Step 1: Capture the underlying asset’s returns MAXJ invests 97.40% of its funds into the S&P 500 Index ETF to obtain the underlying returns of the index. At inception, the S&P 500 ETF was priced at $547.23.

Step 2: Purchase put options for loss protection MAXJ buys put options representing 3.34% of the total portfolio, which provide protection if the market drops. When the underlying asset falls in price, the value of these put options increases, offsetting potential losses. Essentially, no matter how much the S&P 500 ETF falls, the portfolio is protected since the put options allow it to sell at the strike price of $547.23.

Step 3: Sell call options to determine the return cap MAXJ sells call options representing 2.23% of its total portfolio, with a strike price of $608.19. This strategy generates income from selling the options but also limits the upside potential. If the S&P 500 rises above $608.19, the ETF must sell its holdings at the strike price, capping returns at 10.6%.

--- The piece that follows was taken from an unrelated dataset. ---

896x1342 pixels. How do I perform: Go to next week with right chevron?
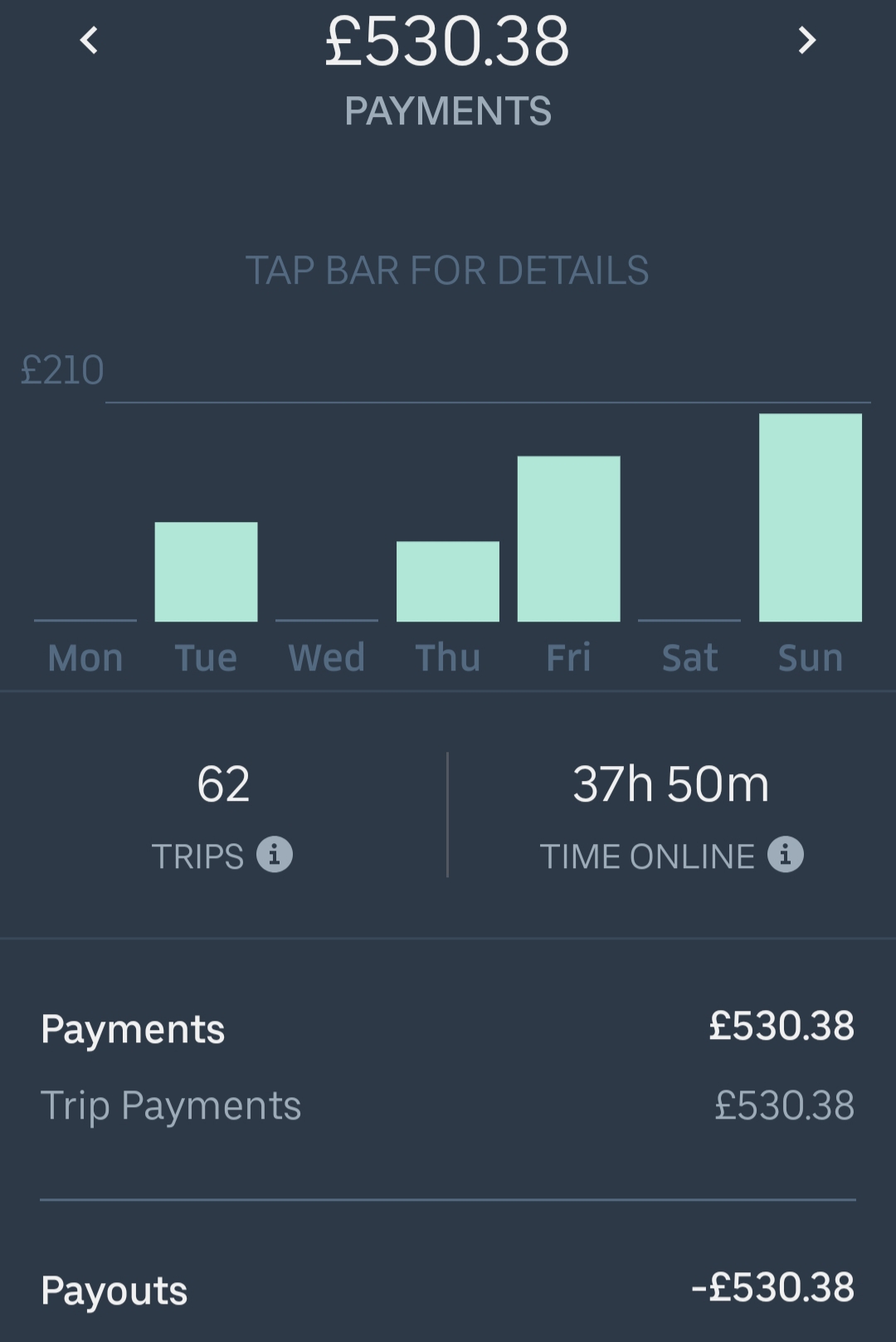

What Are the Risks of MAXJ?

1.The promised protection and capped returns only apply if the fund is held for the full cycle. If investors buy the ETF mid-cycle, the level of downside protection and return caps may vary:

If you buy MAXJ at a price below its initial offering, the downside protection is greater, and the cap on returns increases.

If you buy it above the initial price, you’ll need to endure some losses before the protection kicks in, and your return cap will be lower.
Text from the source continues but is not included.